Case ID: or-app_225/html/0207-01.html
Source: Caselaw Access Project
Author: {"author": "\n      PER CURIAM", "license": "Public Domain", "url": "https://static.case.law/"}
Date Created: 2024-08-24T03:29:51.129683

Submitted December 5, 2008,
    appeal dismissed January 7, 2009
    STATE OF OREGON, Plaintiff-Respondent, v. WARREN MATTHEW BROWN, Defendant-Appellant.
    
    Multnomah County Circuit Court
    060343162; A132931
    199 P3d 890
    Warren Brown filed the brief pro se.
    
    Hardy Myers, Attorney General, Mary H. Williams, Solicitor General, and Jamie K. Contreras, Assistant Attorney General, filed the brief for respondent.
    Before Haselton, Presiding Judge, and Armstrong, Judge, and Rosenblum, Judge.
    PER CURIAM
   PER CURIAM

Defendant, who pleaded guilty to fourth-degree assault, ORS 163.160, appeals his conviction, arguing that the trial court erred in accepting his guilty plea because he felt pressured to take the offered plea bargain.

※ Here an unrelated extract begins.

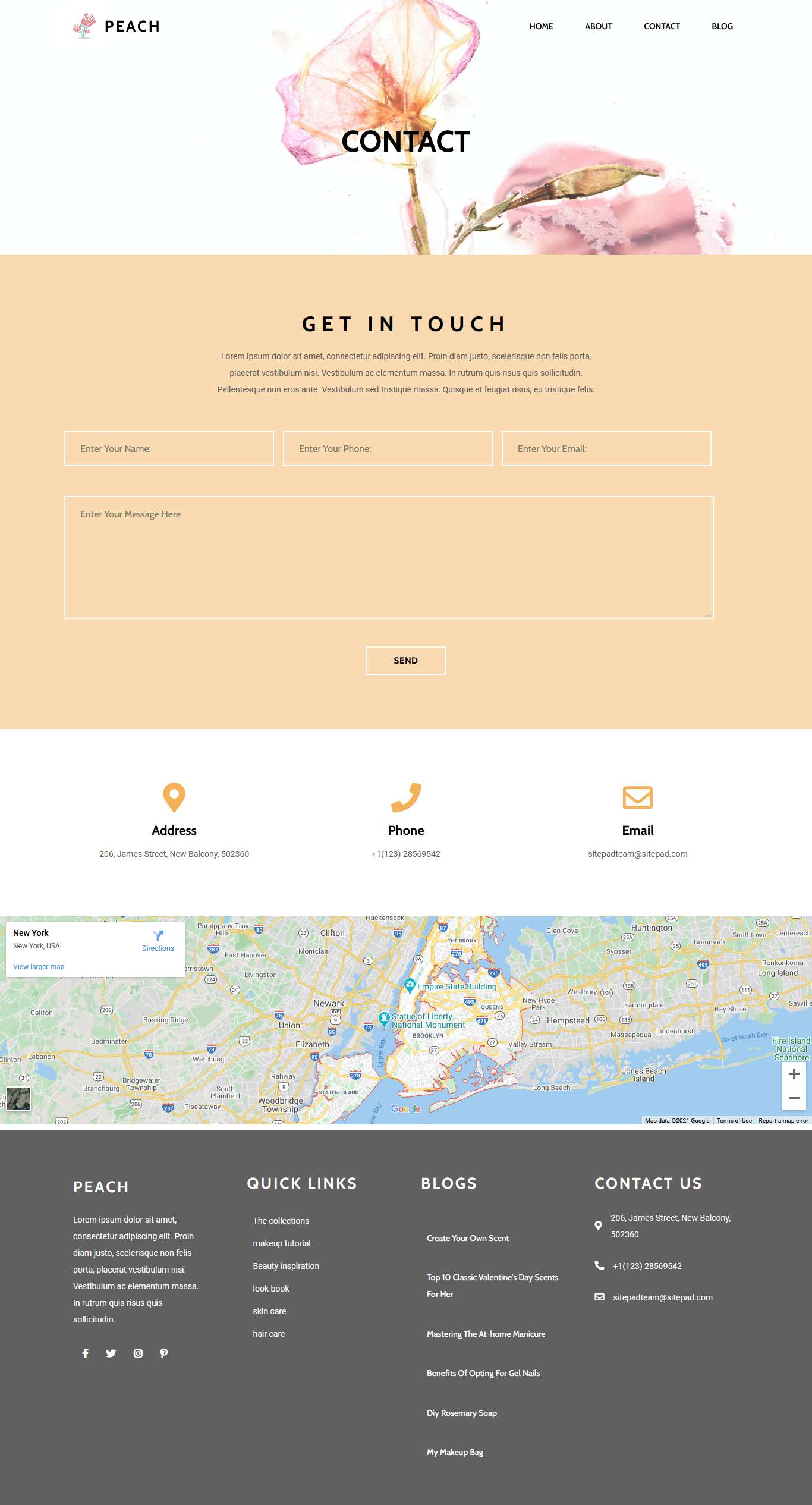Go to the HOME menu item

click(541, 26)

The state responds that defendant may not appeal under these circumstances, given the strictures of ORS 138.050(1), which provides:

“Except as otherwise provided in ORS 135.335 [concerning conditional pleas, not at issue here], a defendant who has pleaded guilty or no contest may take an appeal from a judgment or order described in ORS 138.053 only when the defendant makes a colorable showing that the disposition:
“(a) Exceeds the maximum allowable by law; or
“(b) Is unconstitutionally cruel and unusual.”

As explained below, we agree with the state and, therefore, dismiss the appeal.

In State v. Stubbs, 193 Or App 595, 604, 91 P3d 774 (2004), we explained that ORS 138.050(1) “embodies a jurisdictional limitation on appeal.” That is, unless a defendant makes a colorable showing that the disposition exceeds the maximum allowable by law or is unconstitutionally cruel and unusual, we must dismiss the appeal for lack of jurisdiction.

In this case, defendant is not challenging his sentence; instead, he appears to be asserting that his conviction should be reversed because his plea was involuntary. That argument is not cognizable under ORS 138.050(1). See, e.g., State v. Zell, 89 Or App 394, 749 P2d 1196 (1988) (reaching same result under earlier version of ORS 138.050).

Appeal dismissed. 
      
       Defendant received a deferred sentence pursuant to the plea agreement. The court entered defendant’s conviction after his deferred sentence was revoked.